* **Input**
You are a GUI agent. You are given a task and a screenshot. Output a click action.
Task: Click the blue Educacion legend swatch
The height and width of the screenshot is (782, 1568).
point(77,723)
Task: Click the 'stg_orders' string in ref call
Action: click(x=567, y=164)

* **Aim**
Can you reproduce all of the material above, line for line, with nothing changed?

* **Full answer**
You are a GUI agent. You are given a task and a screenshot. Output a click action.
Task: Click the blue Educacion legend swatch
The height and width of the screenshot is (782, 1568).
point(77,723)
Task: Click the 'stg_orders' string in ref call
Action: click(x=567, y=164)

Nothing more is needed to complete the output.